PM2.5 is the official shorthand for particulate matter less than 2.5 microns across, or smaller than about one-thirtieth the width of a human hair.
These floating particles are small enough to enter the bloodstream, interfering with a wide array of physical systems. But they mostly are products of combustion, either of fossil fuels, agricultural waste, vehicle exhaust — or the floating smoke of forest fires.
As the incidence of enormous and destructive forest fires has increased throughout the 21st century, so have PM2.5 levels, First Street researchers wrote last year in the journal Fire.
That study found that a “mass-release” of PM2.5 from a wildfire was enough to predict the number of unhealthy air days in nearby municipalities “without significant computational burden.”
Nationwide, the increase of PM2.5 levels from forest fires and the rising ozone levels from increased heat now expose over 83 million people — about a quarter of the population — to “unhealthy” air quality, according to First Street.
Of those, about 10 million face “very unhealthy” — and 1.5 million face “hazardous” — air quality, characterized by the kind of haze that reddened eyes and bloodied noses across the Northeast and upper Midwest as wildfires burned out of control across Canada in the summer of 2023.
In some places, that risk is particularly concentrated. Most counties on the West Coast are expected to experience three weeks per year of poor air quality days, according to the First Street study. \
It found that some hot spots, like the San Francisco metro area, California’s Central Valley and Southern California can expect 3 months of air too unhealthy for sensitive groups — children, the elderly, or those with diabetes or heart disease — to go outside.
This pollution is already costly in terms of lives. According to a 2021 study in Nature, PM2.5 kills about 47,000 Americans per year. By some estimates, better air quality have saved a quarter million American lives since regulations went into place — improvements that are now eroding.
To make the public health situation worse, while rising heat drives up PM2.5 levels by causing the number of forest fires to spike, it also drives up the impact of those heightened levels on the people breathing it in. Since both heat and PM2.5 burden the circulatory system, they combine to drive up heart attack deaths higher than either would alone, a 2020 study found.
The impacts of PM2.5 are the major cause in declining air quality, but not the only one.

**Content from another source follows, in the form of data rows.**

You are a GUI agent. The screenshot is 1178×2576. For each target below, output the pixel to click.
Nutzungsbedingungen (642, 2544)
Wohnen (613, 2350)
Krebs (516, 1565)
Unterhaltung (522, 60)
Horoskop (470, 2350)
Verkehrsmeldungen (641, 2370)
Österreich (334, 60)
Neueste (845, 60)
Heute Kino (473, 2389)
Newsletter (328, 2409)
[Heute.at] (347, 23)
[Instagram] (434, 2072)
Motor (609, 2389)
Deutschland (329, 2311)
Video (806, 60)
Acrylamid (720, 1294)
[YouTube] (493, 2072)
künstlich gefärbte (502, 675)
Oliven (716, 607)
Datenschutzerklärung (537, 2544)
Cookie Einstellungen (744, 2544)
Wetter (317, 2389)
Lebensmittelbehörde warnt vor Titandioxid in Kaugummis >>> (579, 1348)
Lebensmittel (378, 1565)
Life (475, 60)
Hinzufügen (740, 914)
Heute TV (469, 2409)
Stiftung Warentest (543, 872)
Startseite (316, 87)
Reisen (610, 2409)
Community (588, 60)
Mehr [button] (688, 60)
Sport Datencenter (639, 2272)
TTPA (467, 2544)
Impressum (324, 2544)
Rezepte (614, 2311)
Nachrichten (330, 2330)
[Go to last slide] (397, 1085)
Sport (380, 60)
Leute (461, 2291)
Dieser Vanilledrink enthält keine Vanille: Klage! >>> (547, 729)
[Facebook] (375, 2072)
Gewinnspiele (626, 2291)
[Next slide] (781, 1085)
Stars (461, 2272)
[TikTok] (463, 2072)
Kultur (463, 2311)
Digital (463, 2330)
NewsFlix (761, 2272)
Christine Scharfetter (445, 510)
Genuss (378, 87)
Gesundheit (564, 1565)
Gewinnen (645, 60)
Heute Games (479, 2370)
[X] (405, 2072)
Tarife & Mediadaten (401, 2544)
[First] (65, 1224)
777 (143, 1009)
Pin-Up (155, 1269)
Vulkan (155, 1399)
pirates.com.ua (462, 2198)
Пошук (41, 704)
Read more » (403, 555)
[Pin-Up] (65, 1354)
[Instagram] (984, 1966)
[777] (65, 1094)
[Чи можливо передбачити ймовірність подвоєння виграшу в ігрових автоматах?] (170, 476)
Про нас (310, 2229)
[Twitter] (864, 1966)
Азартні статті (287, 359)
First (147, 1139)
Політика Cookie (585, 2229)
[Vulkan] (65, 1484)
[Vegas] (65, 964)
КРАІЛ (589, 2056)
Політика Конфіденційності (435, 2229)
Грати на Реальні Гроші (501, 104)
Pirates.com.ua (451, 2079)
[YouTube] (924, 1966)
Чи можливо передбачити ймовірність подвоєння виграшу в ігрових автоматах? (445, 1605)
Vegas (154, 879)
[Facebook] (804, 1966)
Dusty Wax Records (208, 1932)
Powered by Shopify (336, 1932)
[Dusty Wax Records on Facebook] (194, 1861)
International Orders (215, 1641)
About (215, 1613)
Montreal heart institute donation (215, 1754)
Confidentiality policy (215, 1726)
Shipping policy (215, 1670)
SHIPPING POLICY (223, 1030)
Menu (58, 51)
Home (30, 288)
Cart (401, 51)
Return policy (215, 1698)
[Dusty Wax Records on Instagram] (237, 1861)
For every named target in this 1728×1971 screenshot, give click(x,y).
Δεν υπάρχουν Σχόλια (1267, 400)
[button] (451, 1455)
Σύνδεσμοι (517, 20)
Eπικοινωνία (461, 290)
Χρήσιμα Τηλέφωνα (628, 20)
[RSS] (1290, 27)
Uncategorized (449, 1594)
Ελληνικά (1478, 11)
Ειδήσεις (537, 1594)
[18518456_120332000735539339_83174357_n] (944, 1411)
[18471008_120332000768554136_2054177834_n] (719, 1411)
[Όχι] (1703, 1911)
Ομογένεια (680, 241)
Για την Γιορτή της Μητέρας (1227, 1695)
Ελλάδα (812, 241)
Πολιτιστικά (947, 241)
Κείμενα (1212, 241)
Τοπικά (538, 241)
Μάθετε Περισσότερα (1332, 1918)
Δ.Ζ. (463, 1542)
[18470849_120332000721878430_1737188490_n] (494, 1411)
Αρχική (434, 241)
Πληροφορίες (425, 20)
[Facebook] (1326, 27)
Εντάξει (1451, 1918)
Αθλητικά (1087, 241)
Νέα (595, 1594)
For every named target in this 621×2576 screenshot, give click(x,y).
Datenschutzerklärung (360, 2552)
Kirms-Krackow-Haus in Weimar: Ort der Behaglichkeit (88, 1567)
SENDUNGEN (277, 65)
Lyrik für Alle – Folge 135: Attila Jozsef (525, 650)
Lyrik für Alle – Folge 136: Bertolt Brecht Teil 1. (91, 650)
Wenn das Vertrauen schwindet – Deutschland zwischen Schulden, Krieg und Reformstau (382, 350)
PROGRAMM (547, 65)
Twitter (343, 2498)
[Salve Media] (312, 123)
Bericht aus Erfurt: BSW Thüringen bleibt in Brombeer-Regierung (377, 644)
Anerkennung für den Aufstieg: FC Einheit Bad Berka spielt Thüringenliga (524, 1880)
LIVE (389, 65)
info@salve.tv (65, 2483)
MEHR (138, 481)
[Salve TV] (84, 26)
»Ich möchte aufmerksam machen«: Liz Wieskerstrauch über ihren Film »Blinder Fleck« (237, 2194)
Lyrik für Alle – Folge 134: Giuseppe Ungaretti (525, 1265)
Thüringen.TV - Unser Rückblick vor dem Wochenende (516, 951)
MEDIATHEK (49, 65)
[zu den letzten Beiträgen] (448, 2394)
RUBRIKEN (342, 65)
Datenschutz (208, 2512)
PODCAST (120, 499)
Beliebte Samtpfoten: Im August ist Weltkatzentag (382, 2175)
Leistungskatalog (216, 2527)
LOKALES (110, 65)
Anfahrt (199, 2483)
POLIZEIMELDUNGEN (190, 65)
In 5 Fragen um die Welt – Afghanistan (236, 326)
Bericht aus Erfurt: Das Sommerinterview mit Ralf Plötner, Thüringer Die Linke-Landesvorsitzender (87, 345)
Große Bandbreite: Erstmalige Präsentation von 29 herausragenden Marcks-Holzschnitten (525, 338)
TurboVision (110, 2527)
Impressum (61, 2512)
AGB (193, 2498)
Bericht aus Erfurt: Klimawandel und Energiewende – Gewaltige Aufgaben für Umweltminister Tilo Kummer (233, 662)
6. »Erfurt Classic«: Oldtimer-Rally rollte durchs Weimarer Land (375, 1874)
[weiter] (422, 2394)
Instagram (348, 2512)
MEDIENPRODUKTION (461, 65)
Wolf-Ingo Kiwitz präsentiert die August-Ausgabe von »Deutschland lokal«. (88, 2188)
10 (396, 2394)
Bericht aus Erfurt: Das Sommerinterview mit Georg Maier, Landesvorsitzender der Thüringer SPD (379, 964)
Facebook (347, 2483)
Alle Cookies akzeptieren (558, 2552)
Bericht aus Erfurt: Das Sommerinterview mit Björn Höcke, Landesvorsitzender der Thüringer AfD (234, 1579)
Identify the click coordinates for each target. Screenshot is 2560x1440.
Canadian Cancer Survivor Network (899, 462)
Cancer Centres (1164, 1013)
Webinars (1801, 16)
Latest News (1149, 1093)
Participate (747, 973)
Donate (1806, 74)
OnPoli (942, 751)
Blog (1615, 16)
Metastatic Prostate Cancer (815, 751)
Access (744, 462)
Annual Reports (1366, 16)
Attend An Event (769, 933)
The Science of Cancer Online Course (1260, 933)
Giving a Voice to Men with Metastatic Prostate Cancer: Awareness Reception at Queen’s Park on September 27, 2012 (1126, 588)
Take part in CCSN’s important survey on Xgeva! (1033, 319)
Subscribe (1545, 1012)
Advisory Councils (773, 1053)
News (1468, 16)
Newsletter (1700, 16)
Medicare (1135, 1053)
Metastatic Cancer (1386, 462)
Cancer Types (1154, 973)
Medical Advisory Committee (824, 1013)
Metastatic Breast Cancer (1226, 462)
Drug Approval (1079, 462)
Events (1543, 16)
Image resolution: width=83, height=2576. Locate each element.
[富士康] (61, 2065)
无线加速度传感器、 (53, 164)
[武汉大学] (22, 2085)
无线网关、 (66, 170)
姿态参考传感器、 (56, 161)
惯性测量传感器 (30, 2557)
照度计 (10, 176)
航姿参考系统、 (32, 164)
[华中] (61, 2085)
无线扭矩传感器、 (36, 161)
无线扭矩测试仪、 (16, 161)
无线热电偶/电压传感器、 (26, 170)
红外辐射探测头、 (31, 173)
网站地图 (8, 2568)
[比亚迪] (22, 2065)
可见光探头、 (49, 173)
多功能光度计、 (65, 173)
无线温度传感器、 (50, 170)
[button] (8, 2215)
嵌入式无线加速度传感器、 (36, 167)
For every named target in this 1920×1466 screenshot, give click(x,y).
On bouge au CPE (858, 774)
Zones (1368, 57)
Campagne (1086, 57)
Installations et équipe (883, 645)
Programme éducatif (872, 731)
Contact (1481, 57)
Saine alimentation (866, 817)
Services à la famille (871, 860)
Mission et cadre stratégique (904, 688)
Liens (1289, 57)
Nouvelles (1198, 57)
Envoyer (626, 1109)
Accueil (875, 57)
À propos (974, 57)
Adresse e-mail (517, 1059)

According to First Street research published in Atmospheric Environment: X, rising heat — largely driven by the continued burning of fossil fuels — will push up ground-level amounts of ozone, particularly in the heart of cities.
In contrast to its role in the atmosphere, where it blocks cancer-causing ultraviolet radiation, ground-level ozone has a more insidious effect. Ozone is formed when heat and sunlight force a reaction between two pollutants that are characteristic of agricultural and fossil fuel pollution: volatile organic compounds and nitrous oxide.
Once inhaled, ozone bypasses the body’s first line of defenses against pollution in the nose and mouth and reacts with the cells lining of the lungs — damaging them and causing them to leak food-dissolving enzymes into the airways, according to an EPA fact sheet. Ozone also causes “a train of events leading to lung inflammation.”
“The statistical signals are clear. We are seeing rapid increases in air pollutants after decades of legislation to reduce pollution,” Matthew Eby, CEO of First Street said in a statement.
After decades of improvement, Eby added, “the concern moving forward is that climate is much harder to regulate than industry.”